Et elle sortit tranquillement.
— « Qui ? »
— « Votre valet. »
Inutile de discuter. J’étais prêt à croire mille choses impossibles avant le petit déjeuner, et c’est pourquoi j’ai continué à attraper le petit déjeuner. J’ai pris encore deux truites et la dernière était certainement la plus grosse que j’avais jamais vue. Il semblait que les truites s’étaient rassemblées là pour le seul plaisir de se faire prendre.
Pendant ce temps, Star avait fait un feu et nettoyait les poissons avec un caillou pointu. Allons donc ! n’importe quelle Guide, n’importe quelle sorcière peut faire du feu sans allumette ! Moi-même, je pouvais en faire, à condition de disposer de quelques heures et de beaucoup de chance, juste en frottant deux bouts de bois l’un contre l’autre. Mais je remarquai alors que les deux couches en forme de cercueil avaient disparu. Curieux ! je n’en avais pas exprimé le désir ! Je m’accroupis et m’occupai à nettoyer les truites.
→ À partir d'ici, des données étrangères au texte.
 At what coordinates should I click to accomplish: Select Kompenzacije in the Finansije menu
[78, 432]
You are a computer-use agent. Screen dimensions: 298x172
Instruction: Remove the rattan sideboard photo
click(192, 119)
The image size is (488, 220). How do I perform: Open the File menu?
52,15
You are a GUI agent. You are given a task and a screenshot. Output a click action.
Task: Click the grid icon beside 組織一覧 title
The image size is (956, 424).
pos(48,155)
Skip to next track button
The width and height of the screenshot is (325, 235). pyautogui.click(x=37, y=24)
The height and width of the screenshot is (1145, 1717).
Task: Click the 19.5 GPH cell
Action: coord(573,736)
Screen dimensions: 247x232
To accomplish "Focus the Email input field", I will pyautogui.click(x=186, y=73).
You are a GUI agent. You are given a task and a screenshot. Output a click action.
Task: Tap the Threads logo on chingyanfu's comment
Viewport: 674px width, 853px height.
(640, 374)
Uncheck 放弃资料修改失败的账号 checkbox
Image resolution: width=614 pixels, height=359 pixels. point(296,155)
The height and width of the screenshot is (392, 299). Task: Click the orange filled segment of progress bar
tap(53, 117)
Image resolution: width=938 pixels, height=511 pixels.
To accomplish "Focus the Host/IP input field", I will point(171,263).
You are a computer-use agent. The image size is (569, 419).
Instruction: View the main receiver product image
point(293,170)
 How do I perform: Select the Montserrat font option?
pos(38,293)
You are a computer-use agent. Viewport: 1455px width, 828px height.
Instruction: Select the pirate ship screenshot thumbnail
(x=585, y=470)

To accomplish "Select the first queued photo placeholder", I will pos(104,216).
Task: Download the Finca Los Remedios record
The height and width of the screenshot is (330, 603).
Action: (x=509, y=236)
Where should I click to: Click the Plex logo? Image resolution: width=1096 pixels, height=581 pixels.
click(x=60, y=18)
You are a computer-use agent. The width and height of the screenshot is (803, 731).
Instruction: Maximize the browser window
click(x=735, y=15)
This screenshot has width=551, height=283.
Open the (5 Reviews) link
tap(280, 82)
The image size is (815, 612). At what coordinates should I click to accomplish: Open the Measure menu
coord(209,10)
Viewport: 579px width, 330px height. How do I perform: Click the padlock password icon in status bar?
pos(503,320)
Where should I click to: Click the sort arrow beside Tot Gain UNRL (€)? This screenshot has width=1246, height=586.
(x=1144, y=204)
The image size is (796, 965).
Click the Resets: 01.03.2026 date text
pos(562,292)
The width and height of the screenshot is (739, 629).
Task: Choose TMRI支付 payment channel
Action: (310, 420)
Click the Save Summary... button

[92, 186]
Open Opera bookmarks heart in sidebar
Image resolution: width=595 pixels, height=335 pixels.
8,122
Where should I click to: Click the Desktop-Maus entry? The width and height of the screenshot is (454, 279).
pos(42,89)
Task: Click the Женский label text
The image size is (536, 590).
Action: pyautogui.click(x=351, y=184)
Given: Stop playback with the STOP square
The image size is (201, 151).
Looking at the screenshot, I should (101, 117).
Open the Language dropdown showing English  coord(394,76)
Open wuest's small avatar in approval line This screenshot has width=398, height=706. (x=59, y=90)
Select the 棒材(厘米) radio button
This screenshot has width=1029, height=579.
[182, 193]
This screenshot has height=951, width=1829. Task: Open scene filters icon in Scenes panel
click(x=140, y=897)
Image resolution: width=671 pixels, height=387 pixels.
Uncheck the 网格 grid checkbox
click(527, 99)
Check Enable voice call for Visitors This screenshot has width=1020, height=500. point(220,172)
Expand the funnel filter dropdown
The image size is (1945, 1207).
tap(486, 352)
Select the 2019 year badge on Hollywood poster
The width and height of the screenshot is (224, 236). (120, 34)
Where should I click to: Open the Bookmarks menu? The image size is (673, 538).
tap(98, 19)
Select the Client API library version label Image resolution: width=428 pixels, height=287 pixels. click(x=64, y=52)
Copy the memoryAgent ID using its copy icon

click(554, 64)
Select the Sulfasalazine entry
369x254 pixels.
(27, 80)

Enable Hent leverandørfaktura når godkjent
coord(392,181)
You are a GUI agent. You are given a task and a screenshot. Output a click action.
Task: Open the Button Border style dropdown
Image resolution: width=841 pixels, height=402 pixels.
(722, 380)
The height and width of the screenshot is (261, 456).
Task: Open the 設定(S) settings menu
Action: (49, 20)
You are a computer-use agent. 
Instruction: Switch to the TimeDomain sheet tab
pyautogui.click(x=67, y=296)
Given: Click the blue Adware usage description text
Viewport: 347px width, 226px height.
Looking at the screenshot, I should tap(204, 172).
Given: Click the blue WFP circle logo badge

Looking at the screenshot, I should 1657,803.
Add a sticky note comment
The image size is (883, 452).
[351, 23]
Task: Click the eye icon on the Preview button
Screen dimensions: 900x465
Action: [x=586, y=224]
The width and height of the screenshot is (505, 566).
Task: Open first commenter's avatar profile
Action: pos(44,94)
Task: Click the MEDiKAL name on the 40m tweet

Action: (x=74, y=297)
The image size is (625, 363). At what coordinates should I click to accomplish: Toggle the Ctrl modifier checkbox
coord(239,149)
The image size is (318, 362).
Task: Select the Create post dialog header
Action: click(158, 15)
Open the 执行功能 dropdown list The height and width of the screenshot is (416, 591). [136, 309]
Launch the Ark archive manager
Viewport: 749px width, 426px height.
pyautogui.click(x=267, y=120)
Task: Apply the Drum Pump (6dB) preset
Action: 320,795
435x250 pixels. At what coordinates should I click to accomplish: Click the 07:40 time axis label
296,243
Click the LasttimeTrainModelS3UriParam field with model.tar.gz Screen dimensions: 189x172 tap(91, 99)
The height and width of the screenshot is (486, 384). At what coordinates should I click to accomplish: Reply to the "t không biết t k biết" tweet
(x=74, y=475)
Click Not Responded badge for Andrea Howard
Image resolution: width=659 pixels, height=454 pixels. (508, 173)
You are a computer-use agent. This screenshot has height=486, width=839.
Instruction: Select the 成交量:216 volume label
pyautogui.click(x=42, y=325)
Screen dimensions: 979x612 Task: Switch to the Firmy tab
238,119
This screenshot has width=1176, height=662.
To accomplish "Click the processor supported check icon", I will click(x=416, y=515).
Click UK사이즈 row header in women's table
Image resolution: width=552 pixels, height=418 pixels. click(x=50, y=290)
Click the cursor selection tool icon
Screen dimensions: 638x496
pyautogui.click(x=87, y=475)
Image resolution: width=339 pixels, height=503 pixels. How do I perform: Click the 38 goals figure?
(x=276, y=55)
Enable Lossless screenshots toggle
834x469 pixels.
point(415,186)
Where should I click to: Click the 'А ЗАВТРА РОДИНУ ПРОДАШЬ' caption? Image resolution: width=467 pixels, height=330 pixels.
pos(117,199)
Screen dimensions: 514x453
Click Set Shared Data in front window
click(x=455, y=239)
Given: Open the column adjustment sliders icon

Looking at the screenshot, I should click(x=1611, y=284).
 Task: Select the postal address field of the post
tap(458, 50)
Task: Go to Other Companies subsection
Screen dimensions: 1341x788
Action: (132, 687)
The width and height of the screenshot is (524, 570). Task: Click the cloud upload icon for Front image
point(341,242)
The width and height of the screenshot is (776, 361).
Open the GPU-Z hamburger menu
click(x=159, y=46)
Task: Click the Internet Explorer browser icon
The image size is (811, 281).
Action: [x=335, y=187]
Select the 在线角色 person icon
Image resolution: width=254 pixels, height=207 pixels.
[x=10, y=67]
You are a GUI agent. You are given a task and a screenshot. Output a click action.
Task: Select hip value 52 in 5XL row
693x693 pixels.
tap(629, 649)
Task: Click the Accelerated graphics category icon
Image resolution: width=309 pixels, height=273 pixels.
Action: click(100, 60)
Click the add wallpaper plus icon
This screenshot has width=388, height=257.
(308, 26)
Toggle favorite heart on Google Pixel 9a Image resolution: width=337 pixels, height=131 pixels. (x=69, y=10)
Star revint bientôt en rapportant des fruits qui ressemblaient à des pommes mais étaient d’une couleur pourpre, et avec beaucoup de champignons. Elle portait aussi comme on porte un butin une grande feuille qui ressemblait à une feuille de canne à sucre, en plus grand, à moins que ce ne soit une feuille de bananier.